■ To be done
Give the lines of the records from the line with "Minimize the Hyper window" up to and including the line with "[x=437, y=367]" as a numbered list, leaving out blank lines.

■ Provided data
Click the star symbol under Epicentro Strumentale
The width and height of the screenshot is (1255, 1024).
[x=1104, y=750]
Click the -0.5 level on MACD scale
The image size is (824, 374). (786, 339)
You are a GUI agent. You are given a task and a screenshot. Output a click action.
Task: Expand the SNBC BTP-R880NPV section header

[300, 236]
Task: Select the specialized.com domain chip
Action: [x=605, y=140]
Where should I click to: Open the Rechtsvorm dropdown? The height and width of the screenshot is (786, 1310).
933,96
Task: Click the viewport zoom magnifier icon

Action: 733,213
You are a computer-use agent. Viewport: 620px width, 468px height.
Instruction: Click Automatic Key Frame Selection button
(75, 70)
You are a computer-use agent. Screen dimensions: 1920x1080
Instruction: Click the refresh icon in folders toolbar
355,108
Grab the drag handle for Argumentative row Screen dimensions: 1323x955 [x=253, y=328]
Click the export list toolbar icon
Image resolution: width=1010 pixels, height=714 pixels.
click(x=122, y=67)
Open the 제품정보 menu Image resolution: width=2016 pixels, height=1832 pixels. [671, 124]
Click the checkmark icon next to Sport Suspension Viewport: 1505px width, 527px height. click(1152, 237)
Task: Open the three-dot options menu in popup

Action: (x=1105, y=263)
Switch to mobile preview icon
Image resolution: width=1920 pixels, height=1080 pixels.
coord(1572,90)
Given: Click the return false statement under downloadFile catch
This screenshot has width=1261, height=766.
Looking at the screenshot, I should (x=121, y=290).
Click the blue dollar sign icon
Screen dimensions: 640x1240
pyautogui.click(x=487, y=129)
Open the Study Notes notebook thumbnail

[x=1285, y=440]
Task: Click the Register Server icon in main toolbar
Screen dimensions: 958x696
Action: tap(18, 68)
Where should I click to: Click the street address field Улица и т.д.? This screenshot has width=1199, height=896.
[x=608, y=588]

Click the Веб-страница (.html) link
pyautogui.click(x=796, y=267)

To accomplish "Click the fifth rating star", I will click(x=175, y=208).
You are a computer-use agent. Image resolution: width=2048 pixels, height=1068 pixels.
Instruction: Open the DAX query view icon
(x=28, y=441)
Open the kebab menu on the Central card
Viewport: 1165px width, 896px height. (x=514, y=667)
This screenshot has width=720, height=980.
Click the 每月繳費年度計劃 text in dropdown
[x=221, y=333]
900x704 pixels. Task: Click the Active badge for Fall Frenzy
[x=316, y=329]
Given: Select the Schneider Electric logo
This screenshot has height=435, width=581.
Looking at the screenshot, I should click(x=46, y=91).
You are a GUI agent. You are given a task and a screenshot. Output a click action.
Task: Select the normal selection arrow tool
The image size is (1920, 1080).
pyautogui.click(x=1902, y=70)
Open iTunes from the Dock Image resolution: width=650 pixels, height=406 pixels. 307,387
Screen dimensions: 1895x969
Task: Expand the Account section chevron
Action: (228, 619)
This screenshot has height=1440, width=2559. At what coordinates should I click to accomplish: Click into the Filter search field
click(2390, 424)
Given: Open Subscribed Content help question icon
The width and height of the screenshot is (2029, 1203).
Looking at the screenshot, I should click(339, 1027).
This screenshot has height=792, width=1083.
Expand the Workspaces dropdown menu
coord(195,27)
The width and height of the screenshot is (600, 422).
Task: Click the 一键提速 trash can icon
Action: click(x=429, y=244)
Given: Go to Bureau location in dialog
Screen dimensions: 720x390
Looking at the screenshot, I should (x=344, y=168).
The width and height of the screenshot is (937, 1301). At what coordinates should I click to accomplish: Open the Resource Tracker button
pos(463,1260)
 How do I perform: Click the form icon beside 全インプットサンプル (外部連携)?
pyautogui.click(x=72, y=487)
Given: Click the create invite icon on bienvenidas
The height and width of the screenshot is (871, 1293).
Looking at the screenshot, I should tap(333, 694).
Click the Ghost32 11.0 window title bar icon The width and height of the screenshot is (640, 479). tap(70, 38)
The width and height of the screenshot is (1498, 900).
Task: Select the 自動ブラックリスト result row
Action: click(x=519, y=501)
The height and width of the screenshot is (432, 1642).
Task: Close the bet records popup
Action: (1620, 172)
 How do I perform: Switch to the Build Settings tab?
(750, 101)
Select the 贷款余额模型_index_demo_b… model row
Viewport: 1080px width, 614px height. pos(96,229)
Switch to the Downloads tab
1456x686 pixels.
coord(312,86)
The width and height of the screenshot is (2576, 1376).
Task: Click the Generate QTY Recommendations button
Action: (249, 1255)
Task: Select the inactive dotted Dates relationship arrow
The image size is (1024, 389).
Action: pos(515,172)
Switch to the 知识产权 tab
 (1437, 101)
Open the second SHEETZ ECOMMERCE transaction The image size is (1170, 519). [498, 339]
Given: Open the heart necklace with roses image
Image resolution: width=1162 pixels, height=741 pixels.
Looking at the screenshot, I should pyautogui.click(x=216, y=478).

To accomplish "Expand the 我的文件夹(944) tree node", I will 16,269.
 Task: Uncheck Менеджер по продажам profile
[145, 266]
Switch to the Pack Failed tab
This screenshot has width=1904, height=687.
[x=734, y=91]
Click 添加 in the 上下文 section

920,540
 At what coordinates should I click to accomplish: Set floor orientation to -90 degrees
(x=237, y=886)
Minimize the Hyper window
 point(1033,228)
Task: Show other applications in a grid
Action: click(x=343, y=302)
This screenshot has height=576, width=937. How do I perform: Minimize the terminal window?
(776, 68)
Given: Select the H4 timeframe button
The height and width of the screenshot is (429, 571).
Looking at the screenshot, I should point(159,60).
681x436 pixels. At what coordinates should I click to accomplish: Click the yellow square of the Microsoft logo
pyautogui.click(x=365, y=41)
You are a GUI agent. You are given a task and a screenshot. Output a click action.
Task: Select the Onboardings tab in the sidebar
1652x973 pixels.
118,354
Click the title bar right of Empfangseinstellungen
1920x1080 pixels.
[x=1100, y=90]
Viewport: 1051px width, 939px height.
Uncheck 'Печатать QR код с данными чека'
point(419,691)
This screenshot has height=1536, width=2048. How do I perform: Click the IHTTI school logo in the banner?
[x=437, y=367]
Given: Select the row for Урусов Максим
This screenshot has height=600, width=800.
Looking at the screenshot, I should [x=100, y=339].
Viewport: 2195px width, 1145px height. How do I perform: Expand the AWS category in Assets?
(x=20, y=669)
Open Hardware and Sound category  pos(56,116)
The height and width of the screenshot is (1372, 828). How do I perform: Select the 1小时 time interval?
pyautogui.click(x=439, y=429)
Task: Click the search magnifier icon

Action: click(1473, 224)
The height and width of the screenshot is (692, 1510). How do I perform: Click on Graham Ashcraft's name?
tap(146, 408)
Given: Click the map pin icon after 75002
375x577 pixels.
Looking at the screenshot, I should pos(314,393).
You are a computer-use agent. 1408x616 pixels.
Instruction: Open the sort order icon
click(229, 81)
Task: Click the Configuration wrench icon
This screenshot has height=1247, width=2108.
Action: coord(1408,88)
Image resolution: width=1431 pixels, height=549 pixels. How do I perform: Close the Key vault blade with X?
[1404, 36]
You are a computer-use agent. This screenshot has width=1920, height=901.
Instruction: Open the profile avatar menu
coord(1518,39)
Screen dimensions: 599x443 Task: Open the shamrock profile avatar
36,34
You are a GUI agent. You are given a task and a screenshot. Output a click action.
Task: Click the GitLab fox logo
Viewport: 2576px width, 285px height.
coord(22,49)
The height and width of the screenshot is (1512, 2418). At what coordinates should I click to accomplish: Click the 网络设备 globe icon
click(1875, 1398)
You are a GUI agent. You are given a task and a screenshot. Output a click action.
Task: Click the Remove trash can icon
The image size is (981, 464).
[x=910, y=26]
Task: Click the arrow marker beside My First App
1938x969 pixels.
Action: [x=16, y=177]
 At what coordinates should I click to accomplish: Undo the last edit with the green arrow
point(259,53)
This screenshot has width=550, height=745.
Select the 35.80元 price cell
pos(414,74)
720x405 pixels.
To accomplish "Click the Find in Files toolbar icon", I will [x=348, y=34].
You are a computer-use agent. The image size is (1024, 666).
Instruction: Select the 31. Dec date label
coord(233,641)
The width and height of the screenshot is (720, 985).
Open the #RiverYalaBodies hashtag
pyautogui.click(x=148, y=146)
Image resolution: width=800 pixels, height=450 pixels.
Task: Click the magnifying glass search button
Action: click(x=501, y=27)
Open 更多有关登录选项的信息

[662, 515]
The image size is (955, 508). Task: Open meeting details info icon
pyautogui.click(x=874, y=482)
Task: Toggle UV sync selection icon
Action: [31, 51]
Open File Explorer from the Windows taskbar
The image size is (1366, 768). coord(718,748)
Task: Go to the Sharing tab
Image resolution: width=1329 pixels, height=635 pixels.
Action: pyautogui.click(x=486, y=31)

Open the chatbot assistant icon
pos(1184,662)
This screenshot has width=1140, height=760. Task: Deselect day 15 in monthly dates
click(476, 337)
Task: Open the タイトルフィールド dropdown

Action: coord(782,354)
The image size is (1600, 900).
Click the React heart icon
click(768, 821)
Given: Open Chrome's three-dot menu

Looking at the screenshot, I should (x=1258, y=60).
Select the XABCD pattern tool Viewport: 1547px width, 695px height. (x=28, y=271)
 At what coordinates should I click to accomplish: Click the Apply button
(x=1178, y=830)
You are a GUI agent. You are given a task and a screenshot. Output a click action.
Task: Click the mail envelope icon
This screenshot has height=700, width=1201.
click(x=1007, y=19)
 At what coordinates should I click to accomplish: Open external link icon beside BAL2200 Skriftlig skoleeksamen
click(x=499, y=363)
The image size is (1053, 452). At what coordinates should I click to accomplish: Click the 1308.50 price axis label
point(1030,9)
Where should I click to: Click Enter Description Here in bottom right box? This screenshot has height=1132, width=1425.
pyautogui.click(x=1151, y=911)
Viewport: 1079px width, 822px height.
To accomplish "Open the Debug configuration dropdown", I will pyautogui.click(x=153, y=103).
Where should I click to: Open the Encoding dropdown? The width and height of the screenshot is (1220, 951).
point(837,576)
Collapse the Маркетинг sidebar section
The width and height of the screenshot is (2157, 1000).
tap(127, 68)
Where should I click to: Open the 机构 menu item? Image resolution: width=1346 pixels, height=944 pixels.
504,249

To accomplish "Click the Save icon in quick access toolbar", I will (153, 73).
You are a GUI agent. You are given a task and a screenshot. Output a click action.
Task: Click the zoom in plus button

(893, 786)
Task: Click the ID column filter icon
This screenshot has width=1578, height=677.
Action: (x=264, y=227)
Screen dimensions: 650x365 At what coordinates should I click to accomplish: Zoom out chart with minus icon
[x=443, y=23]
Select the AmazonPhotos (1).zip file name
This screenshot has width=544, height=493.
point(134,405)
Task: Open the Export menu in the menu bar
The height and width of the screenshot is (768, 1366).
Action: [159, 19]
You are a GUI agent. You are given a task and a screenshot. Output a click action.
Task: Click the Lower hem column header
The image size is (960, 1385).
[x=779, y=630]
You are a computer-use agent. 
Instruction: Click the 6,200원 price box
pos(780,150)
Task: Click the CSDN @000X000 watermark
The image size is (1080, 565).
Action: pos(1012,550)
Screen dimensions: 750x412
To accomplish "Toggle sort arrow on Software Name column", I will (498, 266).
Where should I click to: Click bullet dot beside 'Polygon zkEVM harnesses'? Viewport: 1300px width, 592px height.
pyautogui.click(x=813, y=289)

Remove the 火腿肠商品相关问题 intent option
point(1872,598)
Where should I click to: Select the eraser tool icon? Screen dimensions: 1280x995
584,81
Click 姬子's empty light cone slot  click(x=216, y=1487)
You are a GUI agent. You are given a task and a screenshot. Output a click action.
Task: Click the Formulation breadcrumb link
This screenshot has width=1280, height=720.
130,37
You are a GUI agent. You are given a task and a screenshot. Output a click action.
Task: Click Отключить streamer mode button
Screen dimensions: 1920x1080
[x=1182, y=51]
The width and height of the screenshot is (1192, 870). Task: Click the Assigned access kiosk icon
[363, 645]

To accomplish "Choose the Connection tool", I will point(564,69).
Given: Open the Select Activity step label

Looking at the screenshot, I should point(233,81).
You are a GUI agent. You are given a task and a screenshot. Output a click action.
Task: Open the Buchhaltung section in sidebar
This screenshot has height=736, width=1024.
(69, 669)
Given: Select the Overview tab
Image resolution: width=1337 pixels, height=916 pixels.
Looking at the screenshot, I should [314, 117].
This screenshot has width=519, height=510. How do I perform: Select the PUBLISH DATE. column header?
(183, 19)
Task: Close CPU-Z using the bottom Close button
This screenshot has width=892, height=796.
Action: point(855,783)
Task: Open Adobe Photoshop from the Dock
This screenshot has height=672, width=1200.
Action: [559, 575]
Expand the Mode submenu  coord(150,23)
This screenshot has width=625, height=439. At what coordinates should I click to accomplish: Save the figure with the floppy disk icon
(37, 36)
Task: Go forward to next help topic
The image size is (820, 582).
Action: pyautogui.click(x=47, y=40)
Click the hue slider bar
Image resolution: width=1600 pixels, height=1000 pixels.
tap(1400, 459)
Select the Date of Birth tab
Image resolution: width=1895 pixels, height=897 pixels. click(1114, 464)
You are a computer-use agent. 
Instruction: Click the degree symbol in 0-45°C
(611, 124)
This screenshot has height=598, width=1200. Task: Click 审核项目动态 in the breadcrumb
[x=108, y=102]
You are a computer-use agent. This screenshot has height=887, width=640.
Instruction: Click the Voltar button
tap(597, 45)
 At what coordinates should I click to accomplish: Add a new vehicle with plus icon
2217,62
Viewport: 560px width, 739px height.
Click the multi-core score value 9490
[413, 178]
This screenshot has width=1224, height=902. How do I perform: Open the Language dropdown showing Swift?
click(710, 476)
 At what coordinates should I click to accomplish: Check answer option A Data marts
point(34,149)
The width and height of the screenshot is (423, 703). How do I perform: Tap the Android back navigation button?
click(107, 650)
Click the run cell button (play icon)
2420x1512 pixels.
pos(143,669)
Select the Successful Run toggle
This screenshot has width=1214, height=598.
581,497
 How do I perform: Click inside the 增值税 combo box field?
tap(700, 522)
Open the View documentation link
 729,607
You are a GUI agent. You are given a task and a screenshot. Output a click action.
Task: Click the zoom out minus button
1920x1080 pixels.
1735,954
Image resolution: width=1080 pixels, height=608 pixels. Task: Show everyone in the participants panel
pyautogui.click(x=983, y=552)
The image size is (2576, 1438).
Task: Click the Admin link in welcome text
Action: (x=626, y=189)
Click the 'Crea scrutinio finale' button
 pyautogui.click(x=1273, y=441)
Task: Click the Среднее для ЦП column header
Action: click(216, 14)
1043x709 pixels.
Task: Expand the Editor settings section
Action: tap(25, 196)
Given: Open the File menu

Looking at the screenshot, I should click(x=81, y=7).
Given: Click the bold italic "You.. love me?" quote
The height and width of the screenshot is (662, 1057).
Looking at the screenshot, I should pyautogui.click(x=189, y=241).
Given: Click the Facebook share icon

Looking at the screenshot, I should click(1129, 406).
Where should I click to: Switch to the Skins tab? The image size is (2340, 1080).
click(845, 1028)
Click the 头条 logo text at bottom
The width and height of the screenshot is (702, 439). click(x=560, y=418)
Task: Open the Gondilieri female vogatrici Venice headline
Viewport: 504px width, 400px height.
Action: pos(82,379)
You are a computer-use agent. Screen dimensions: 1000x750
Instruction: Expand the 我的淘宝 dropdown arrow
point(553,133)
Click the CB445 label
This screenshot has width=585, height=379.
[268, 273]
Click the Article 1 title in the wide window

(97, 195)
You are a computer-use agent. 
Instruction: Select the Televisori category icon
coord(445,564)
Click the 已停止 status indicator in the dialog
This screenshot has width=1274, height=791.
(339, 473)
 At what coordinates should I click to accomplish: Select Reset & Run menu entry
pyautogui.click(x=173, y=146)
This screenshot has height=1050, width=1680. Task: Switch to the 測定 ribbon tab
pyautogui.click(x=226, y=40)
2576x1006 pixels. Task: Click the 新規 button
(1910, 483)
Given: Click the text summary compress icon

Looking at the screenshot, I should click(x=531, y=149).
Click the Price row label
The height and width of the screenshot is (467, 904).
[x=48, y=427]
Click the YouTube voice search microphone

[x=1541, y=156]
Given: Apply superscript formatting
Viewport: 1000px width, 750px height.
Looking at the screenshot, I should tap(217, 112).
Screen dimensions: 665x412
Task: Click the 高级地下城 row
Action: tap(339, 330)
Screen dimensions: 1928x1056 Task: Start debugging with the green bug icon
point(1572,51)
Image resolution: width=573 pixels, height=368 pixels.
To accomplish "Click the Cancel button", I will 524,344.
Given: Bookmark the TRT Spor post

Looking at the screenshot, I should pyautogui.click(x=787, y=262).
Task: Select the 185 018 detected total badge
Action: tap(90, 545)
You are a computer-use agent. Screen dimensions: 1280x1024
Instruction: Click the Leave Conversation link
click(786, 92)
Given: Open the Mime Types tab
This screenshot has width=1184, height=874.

■ Result of this exercise
1. Minimize the Hyper window
2.  point(1033,228)
3. Task: Show other applications in a grid
4. Action: click(x=343, y=302)
5. This screenshot has height=576, width=937. How do I perform: Minimize the terminal window?
6. (776, 68)
7. Given: Select the H4 timeframe button
8. The height and width of the screenshot is (429, 571).
9. Looking at the screenshot, I should point(159,60).
10. 681x436 pixels. At what coordinates should I click to accomplish: Click the yellow square of the Microsoft logo
11. pyautogui.click(x=365, y=41)
12. You are a GUI agent. You are given a task and a screenshot. Output a click action.
13. Task: Select the Onboardings tab in the sidebar
14. 1652x973 pixels.
15. 118,354
16. Click the title bar right of Empfangseinstellungen
17. 1920x1080 pixels.
18. [x=1100, y=90]
19. Viewport: 1051px width, 939px height.
20. Uncheck 'Печатать QR код с данными чека'
21. point(419,691)
22. This screenshot has height=1536, width=2048. How do I perform: Click the IHTTI school logo in the banner?
23. [x=437, y=367]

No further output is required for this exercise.